Uroczystości w Łukawicy.
6 października 2024 r. odbyły się uroczystości upamiętniające tragiczne wydarzenia, które miały miejsce 161 lat temu w Łukawicy po upadku powstania styczniowego.
Uroczystości rozpoczęły się Mszą Św. polową odprawioną w intencji powstańców styczniowych i mieszkańców spacyfikowanej Łukawicy przez ks. Zbigniewa Bolewskiego Proboszcza Parafii Rzymskokatolickiej św. Stanisława Biskupa i Męczennika w Topczewie.
W uroczystości patriotyczno - religijnej uczestniczyli zaproszeni goście, m.in.: Wicestarosta Powiatu Białostockiego Pan Roman Czepe i Wiceprzewodniczący Rady Powiatu Białostockiego Pan Andrzej Gąsowski.

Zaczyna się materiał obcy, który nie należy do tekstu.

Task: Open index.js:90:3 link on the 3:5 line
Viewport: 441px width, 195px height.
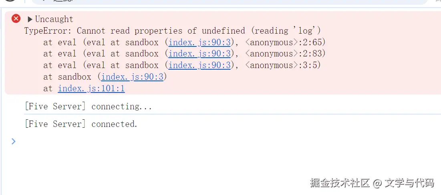Action: [x=200, y=65]
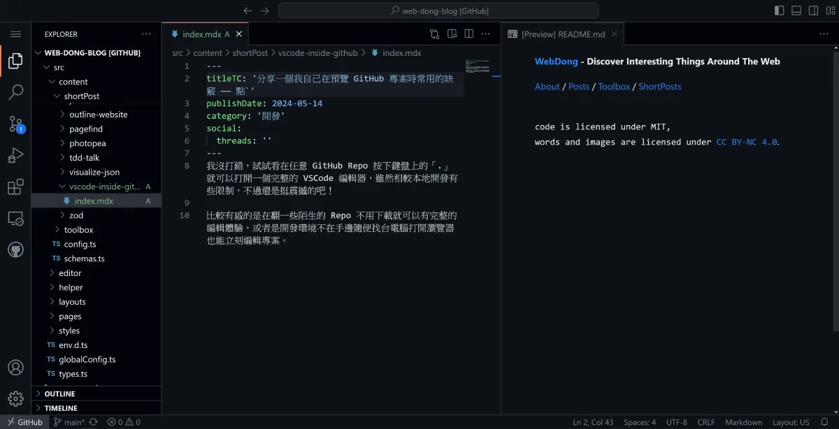Expand the zod folder
Viewport: 839px width, 429px height.
76,215
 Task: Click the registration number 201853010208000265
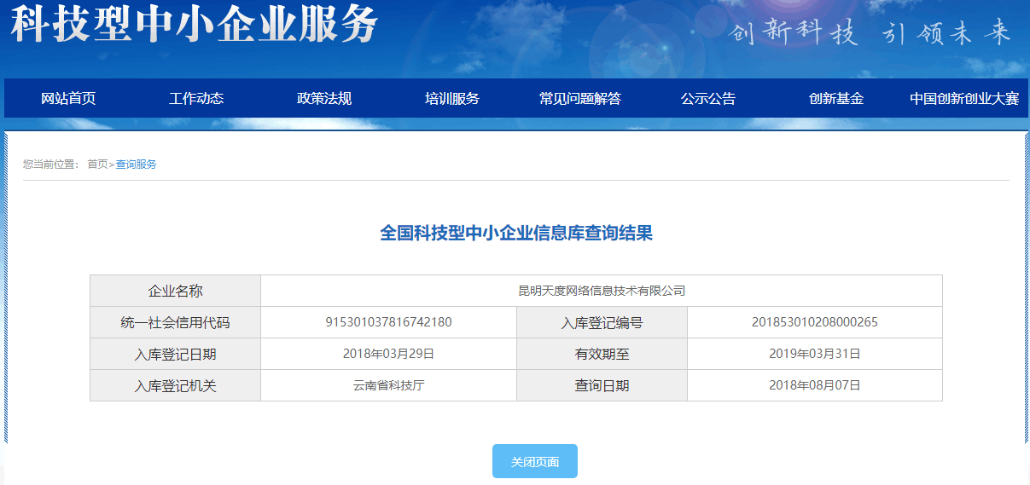[x=814, y=322]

Władze Gminy Poświętne reprezentowała delegacja w składzie: Wójt Pan Mariusz Gołaszewski, Zastępca Wójta Pan Alfred Dobrzyński oraz Kierownik USC Pani Alicja Dobrzyńska.

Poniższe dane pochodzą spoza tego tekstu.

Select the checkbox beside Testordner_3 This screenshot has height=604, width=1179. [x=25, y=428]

Jak co roku obecne były również: Koło nr 15 Związku Emerytów, Rencistów i Inwalidów w Choroszczy oraz Towarzystwo Przyjaciół Choroszczy oraz poczty sztandarowe Związku Żołnierzy Narodowych Sił Zbrojnych w Białymstoku i Kół Terenowych Związku Inwalidów RP.
W uroczystości udział wzięli mieszkańcy Łukawicy, Topczewa, Łap i innych okolicznych miejscowości.
Na zakończenie uroczystości złożono kwiaty i zapalono znicze u stóp łukawickiego pomnika.
Rocznica pacyfikacji wsi Łukawica „ożywiona” staraniem mieszkańców, wśród których największy wkład wniosły rodziny Raciborskich i Płońskich oraz Stowarzyszenie "Pro Patria Łukawica".
Trochę historii
Wokół pomnika Trzech Krzyży, który upamiętnia tragiczne wydarzenia, ustawiono kilkanaście głazów z wyrytymi na nich nazwami miejsc, w których powstańcy ginęli podczas bitew lub krwawych egzekucji. Miejsce pamięci Powstania Każdy taki kamień jest z jednej strony oszlifowany. A na nim znajduje się wspomnienie o martyrologii tych, którzy cierpieli i ginęli w obronie wolności Ojczyzny. Napis na jednym z kamieni mówi również o zwycięskiej dla powstańców bitwie pod Łukawicą. To właśnie w odwecie za tę klęskę Rosjanie zemścili się na mieszkańcach wsi. Specjalny dekret wydał carski generał – gubernator Wilna – Michał Murawiow, który w sposób bardzo krwawy tłumił Powstanie Styczniowe. Dekret stanowił, że za pomoc powstańcom cała drobna szlachta z Łukawicy, czyli właściwie wszyscy jej mieszkańcy zostają zesłani na Sybir, a ich majątek skonfiskowany. Rankiem 3 października 1863 r. wszystkich mieszkańców wygnano z domów i spędzono na łąkę. Byli wśród nich starcy, małe dzieci i kobiety w ciąży. Około 200-osobową grupę ludzi otoczyło szczelnym kordonem carskie wojsko. Operacją dowodził płk Ignacy Borejsza. Na jego rozkaz do Łukawicy ściągnięto ludność z okolicznych wsi, aby widok cierpień jej mieszkańców odstraszył ich od udzielania pomocy powstańcom. Nie dając im nic do jedzenia, mieszkańców Łukawicy więziono na podmokłej i zimnej łące. Cierpienia wzmagał widok ograbianych przez carskich żołnierzy rodzinnych domów. Po trzech dniach Borejsza ogłosił, że kto wyrzeknie się wiary katolickiej, a przyjmie prawosławną, ten będzie wolny i zwrócone mu zostaną jego dobra. Jednak nikt z mieszkańców Łukawicy od wiary ojców nie chciał odstąpić.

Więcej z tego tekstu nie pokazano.